SLA: P95 ≤ 15 ms aggregate (assumes ≥ 99 % cache hit), P99 ≤ 50 ms. Worst-case under forced live_hlr is bounded by the MAP timeout (1500 ms) or REST timeout (800 ms) per SERVICE_OVERVIEW §10.

Steps:

  1. Input validation. e164 must match ^\+[1-9]\d{6,14}$; normalise to NFKC; reject with INVALID_ARGUMENT on failure.
  2. Compute msisdnHash with the platform pepper.
  3. LRU probe. lru.get(msisdnHash) — in-process lru-cache v10; TTL 60 s; 100 000 entries/pod. On HIT return immediately with tier = LRU, source preserved from the cached record.
  4. Redis probe. GET numint:lookup:{hash} — hash-per-record containing { mno, lineType, country, mnpStatus, vlr, cachedAt, source, confidence }. On HIT populate LRU and return with tier = REDIS.
  5. Postgres probe. SELECT * FROM numint.number_records WHERE msisdn_hash = $1 on the replica pool. On HIT with cachedAt >= now() - ttl_by_class(source):
    • Populate Redis with per-class TTL (LINE_TYPE 30 d, MNO 24 h, VLR 5 min; see SERVICE_OVERVIEW §9).
    • Populate LRU; return tier = PG.
  6. Stale or missing — apply refresh policy:
    • If opts.forceFresh = true OR opts.maxStalenessSeconds is violated by the PG row, proceed to UC-HlrProbe.
    • Else return PG row with confidence = LOW and tier = PG; do not probe live HLR.
  7. MNP overlay. Before returning, consult PortabilityRecord most-recent row for this msisdnHash: if a port is recorded after NumberRecord.cachedAt, overwrite mnoId with recipientMnoId and emit numint.mnp.divergence.v1 for fraud correlation (async).
  8. MNP divergence detection. When step 7 triggers, mark riskFlags += MNP_DIVERGENCE on the response.
  9. Write-through (async). On any live/MNP update, enqueue an outbox write (UC-WriteThrough) so the durable store grows toward steady-state coverage.
  10. Metric side-effects. Increment numint_lookup_total{tier, source, confidence}, record numint_lookup_duration_seconds histogram.
  11. Return to caller.

Error codes:

gRPC statusCondition
INVALID_ARGUMENTMalformed E.164
RESOURCE_EXHAUSTEDPer-pod concurrency cap (default 10 000 in-flight)
DEADLINE_EXCEEDED> 1 s default deadline (rare — usually cache returns sub-ms)
UNAVAILABLEPG and Redis both down AND no live HLR fallback succeeds → { source: "PREFIX_FALLBACK", confidence: UNKNOWN } preferred over error; only if even the prefix table load fails do we return UNAVAILABLE
INTERNALUnhandled exception

Fail-degraded rationale. routing-engine has a prefix-table fallback; sms-firewall-service has allow-by-default for unknown origins; compliance-engine GEO_RESTRICTION treats UNKNOWN country as the most-restrictive class. A typed answer with LOW/UNKNOWN confidence is always more useful than an error.

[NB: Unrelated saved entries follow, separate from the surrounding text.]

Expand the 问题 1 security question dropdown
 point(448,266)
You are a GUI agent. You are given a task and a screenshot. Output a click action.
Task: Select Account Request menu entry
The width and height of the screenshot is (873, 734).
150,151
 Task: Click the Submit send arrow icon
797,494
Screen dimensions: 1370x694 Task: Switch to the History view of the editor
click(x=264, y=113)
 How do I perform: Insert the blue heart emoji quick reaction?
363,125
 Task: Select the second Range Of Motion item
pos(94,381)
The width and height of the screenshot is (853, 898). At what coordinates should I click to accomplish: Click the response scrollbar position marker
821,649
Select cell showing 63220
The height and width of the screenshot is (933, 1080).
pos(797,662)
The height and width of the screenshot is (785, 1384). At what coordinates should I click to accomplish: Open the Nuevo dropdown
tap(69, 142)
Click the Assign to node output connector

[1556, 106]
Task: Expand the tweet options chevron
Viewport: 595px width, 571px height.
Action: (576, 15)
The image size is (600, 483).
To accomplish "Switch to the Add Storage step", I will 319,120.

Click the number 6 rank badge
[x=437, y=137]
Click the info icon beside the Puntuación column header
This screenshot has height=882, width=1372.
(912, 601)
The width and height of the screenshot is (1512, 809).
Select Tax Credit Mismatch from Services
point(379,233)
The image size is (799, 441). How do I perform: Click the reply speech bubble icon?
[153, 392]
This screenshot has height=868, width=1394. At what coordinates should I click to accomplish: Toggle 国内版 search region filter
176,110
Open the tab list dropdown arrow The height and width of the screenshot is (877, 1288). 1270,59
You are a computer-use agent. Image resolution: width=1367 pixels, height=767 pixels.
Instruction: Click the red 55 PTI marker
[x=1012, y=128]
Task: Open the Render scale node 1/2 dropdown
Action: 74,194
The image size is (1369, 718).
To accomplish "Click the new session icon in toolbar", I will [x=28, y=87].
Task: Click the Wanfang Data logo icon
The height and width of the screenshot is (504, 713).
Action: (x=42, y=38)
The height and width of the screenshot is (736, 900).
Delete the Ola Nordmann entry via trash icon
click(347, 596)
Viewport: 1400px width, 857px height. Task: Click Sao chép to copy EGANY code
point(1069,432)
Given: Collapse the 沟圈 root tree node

UC-BulkLookup: ResolveBatch (gRPC server-streaming)

Trigger: sms-orchestrator bulk-submit pipeline or tenant SDK calls ResolveBatch(repeated e164).

Input: ResolveBatchRequest { entries: string[ ≤ 1000 ], opts, traceId }

Output: Stream of MsisdnAttribution in input order, one message per entry.

SLA: P95 ≤ 80 ms for 500-entry batch at ≥ 95 % cache-hit.

Steps:

  1. Validate size (> 1000 → RESOURCE_EXHAUSTED); validate each entry (invalid → emit one error slot for that index, not a whole-batch fail).
  2. Deduplicate. Group by msisdnHash; consult cascade once per unique hash; replicate into each slot.
  3. Parallel cascade. For unique entries: LRU batch-get → Redis MGET → Postgres WHERE msisdn_hash = ANY($1).
  4. Live-HLR fan-out (bounded). If forceFresh or stale beyond limit, enqueue live probes through the per-MNO TPS governor; entries exceeding the 2 s internal deadline return with source = FALLBACK_PREFIX, confidence = LOW, tier = FALLBACK.
  5. Emit in input order.

Error handling: Per-slot errors are returned inline; a partial failure never fails the whole batch unless input validation of the request envelope fails.


UC-HlrProbe: Live HLR lookup via ni-hlr-gateway

Trigger: UC-Lookup or UC-BulkLookup escalates to live, OR admin explicitly invokes ProbeHlr(e164).

Steps:

  1. TPS gate. EVAL Lua against Redis token bucket numint:tps:hlr:{mnoHint} (capacity = MnoSnapshot.tpsLimit, refill = same / sec). On bucket empty, wait up to opts.tpsWaitMs (default 200 ms). On exhaustion, emit HlrProbe { status: THROTTLED } and return the most-recent persisted answer with source = stale_throttled, confidence = MEDIUM.
  2. Transport selection. Read MnoSnapshot.hlrEndpoint.kind:
    • MAP → dispatch through ni-hlr-gateway LiveLookup(e164, mnoHint) gRPC. Gateway builds a MAP SendRoutingInfoForSM per 3GPP TS 29.002; application context shortMsgGatewayContext-v3; timeout 1500 ms.
    • REST → gateway issues POST {endpoint}/v1/hlr/lookup with client-credentials JWT; timeout 800 ms.
  3. Response normalisation. The gateway returns { imsi, vlr, lineType, mnoId }. NI derives country from the E.164 CC (MCC derivation from IMSI first 3 digits is used as a secondary confirmation).
  4. PCAP sampling. At 0.1 % sampling, the gateway captures the full MAP TCAP+SCCP PDU (encrypted with KMS key numint-pcap-kek) to MinIO numint-hlr-pcap/ for post-incident review.
  5. Write-through to PG + Redis + LRU (UC-WriteThrough).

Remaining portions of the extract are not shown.